▸ **Information given**
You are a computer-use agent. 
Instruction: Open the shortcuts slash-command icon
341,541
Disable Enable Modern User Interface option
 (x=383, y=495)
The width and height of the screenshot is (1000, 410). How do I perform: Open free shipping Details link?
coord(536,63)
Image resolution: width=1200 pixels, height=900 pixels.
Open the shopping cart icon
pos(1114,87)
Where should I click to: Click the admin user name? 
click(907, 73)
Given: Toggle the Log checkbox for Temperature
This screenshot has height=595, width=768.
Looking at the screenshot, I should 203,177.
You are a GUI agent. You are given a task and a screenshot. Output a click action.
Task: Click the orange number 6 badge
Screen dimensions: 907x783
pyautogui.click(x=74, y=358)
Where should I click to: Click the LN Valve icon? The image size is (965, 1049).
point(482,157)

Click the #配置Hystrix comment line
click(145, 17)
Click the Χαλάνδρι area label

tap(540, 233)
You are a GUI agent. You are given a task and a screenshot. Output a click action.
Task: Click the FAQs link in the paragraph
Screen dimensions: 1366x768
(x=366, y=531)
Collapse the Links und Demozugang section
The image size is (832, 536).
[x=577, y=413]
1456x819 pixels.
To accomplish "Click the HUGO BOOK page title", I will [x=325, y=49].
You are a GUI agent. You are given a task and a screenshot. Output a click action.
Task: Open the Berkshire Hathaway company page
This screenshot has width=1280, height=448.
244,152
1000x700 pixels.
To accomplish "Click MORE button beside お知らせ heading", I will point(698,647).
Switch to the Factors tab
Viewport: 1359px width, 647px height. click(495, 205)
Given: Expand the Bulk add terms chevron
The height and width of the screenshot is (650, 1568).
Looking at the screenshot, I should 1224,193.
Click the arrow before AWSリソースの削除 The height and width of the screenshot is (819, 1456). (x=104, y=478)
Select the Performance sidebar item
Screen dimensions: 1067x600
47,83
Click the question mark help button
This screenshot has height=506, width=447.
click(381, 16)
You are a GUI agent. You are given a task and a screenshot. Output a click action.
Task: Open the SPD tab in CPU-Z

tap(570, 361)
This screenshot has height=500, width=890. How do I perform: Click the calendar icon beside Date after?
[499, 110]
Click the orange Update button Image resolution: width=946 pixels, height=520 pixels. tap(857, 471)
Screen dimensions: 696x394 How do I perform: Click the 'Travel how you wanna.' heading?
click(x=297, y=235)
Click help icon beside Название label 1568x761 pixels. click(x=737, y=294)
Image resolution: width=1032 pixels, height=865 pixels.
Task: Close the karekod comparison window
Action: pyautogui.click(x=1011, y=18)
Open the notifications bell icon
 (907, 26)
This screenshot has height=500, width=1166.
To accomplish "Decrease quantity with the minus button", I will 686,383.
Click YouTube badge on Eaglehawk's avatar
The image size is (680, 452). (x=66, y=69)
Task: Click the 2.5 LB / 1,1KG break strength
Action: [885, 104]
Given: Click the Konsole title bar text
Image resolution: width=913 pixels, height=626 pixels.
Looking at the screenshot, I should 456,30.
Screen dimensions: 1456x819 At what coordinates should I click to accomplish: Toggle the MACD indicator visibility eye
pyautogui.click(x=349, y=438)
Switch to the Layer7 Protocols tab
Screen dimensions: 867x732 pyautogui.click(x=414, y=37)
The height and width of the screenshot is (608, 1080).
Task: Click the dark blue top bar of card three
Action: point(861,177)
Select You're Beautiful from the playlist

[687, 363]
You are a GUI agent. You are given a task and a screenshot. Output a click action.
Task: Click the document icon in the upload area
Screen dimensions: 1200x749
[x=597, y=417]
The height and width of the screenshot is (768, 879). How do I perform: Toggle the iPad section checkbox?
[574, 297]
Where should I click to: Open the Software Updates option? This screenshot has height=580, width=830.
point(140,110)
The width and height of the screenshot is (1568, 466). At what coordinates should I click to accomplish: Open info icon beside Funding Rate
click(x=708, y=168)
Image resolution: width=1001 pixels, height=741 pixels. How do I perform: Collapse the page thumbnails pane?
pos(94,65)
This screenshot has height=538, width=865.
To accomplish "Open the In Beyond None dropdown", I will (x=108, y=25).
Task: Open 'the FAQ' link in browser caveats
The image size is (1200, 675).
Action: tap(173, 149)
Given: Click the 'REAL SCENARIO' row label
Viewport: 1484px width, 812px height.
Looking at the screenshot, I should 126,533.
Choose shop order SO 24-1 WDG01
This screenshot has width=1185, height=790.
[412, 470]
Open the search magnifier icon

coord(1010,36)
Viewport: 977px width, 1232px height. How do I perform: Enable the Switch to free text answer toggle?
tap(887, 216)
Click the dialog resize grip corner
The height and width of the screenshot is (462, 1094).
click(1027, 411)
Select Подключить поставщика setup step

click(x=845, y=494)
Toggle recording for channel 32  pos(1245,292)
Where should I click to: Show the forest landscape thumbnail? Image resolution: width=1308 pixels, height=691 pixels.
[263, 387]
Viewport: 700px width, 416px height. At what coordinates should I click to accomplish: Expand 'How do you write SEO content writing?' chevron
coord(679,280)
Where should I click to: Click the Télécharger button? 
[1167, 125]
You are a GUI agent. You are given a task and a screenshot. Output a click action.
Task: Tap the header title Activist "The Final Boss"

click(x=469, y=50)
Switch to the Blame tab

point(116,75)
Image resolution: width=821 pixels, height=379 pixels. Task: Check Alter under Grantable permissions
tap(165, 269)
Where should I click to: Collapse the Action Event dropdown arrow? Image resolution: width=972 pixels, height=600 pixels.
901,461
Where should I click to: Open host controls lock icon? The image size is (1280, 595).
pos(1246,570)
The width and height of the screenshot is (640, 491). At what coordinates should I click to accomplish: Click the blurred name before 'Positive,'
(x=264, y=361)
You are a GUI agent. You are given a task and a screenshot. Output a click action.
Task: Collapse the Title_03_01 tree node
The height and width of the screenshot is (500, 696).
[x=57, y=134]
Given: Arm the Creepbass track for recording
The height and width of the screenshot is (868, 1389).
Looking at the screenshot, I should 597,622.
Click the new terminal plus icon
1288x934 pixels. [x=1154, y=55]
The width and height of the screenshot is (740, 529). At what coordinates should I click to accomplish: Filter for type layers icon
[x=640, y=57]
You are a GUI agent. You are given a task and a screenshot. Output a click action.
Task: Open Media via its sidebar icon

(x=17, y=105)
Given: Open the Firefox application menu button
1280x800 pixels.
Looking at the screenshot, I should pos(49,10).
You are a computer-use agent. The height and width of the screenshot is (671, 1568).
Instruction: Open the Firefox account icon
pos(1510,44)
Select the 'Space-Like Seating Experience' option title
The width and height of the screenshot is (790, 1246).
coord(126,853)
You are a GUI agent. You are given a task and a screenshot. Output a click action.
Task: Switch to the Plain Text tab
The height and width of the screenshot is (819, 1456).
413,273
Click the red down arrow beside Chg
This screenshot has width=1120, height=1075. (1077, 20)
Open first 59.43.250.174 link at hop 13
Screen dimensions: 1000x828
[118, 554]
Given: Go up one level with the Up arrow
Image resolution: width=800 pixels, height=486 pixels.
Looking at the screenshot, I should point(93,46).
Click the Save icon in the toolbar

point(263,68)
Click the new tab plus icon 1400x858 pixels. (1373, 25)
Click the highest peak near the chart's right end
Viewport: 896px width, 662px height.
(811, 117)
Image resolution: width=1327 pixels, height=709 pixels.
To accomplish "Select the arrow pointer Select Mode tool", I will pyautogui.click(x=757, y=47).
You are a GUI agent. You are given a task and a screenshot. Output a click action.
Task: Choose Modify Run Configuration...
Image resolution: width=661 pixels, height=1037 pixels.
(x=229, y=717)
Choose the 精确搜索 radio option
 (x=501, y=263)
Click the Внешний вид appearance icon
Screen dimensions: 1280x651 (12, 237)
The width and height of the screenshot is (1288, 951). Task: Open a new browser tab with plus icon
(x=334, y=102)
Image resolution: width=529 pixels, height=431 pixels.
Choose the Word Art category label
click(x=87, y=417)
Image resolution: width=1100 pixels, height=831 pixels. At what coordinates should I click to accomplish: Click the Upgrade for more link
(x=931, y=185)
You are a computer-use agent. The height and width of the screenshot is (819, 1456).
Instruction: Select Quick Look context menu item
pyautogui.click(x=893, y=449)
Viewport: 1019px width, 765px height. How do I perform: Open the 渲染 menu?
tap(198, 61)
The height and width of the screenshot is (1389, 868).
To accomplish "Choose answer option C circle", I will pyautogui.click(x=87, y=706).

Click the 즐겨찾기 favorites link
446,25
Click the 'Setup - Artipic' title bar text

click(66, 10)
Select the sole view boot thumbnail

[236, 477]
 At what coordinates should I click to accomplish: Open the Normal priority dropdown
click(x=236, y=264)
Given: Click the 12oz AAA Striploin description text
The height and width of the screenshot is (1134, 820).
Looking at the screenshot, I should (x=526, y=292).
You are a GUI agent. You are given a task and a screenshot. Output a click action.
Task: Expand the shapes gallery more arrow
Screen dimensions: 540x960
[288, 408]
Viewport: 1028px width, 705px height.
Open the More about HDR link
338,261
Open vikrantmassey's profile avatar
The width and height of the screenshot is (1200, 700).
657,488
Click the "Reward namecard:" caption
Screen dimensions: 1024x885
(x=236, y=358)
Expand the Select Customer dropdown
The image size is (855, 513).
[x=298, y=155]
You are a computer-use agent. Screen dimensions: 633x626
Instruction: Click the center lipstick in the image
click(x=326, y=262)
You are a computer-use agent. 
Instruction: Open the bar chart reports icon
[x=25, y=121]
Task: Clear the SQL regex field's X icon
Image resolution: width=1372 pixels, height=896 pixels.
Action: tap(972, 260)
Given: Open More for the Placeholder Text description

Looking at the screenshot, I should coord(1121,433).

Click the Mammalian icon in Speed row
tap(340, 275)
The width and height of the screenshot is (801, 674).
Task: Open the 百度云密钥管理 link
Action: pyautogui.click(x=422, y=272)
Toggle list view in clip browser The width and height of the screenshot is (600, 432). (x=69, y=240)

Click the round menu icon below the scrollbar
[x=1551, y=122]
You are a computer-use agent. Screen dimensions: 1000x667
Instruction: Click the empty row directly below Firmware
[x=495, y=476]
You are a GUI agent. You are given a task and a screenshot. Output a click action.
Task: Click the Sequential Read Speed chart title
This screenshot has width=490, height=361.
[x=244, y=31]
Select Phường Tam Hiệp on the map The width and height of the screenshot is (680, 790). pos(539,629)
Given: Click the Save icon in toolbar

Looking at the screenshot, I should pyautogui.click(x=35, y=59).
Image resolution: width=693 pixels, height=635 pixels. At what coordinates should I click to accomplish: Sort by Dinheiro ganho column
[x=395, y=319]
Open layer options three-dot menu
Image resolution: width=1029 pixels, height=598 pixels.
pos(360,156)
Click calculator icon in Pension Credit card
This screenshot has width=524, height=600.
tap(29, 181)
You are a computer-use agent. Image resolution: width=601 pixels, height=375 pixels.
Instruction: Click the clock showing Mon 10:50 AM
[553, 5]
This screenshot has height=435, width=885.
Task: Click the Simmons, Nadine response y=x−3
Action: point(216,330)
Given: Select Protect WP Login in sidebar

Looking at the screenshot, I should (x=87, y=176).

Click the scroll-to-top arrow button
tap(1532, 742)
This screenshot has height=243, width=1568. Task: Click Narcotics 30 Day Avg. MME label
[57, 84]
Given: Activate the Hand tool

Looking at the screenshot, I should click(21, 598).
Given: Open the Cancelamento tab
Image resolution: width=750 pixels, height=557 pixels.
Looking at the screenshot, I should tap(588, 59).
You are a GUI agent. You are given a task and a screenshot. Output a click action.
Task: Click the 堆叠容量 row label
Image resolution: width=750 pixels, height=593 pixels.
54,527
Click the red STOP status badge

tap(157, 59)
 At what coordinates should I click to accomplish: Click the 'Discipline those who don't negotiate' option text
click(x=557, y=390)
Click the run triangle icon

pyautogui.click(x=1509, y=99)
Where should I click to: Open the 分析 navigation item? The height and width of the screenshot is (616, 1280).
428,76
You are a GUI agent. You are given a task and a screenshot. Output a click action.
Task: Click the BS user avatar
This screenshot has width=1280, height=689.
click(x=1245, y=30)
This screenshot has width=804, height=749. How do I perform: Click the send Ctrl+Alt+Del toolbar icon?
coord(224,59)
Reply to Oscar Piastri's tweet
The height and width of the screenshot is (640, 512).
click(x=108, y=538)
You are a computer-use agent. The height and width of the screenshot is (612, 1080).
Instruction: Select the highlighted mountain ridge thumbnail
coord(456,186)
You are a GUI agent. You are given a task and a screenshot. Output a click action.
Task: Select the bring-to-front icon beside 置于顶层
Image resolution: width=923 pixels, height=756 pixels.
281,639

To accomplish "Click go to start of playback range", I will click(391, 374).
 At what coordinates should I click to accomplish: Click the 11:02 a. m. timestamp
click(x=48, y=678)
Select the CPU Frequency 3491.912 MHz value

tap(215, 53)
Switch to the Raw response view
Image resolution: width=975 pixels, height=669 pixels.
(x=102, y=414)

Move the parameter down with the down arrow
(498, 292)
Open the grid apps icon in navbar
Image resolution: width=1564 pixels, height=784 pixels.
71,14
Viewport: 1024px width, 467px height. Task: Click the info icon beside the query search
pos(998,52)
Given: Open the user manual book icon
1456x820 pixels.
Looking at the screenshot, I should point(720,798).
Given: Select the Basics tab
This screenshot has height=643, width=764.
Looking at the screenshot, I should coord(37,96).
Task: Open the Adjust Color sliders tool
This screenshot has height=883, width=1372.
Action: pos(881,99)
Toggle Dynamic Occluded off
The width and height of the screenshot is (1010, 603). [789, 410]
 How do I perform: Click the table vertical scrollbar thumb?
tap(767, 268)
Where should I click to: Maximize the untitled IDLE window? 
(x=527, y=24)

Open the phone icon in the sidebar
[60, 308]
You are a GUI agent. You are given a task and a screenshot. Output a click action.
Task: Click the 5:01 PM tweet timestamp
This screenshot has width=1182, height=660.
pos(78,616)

▸ **Directions**
What is needed is an exact copy of the lines from the one containing "How do I perform: Click the table" to the end of the data; please add nothing else.

▸ **Answer for this exercise**
 How do I perform: Click the table vertical scrollbar thumb?
tap(767, 268)
Where should I click to: Maximize the untitled IDLE window? 
(x=527, y=24)

Open the phone icon in the sidebar
[60, 308]
You are a GUI agent. You are given a task and a screenshot. Output a click action.
Task: Click the 5:01 PM tweet timestamp
This screenshot has width=1182, height=660.
pos(78,616)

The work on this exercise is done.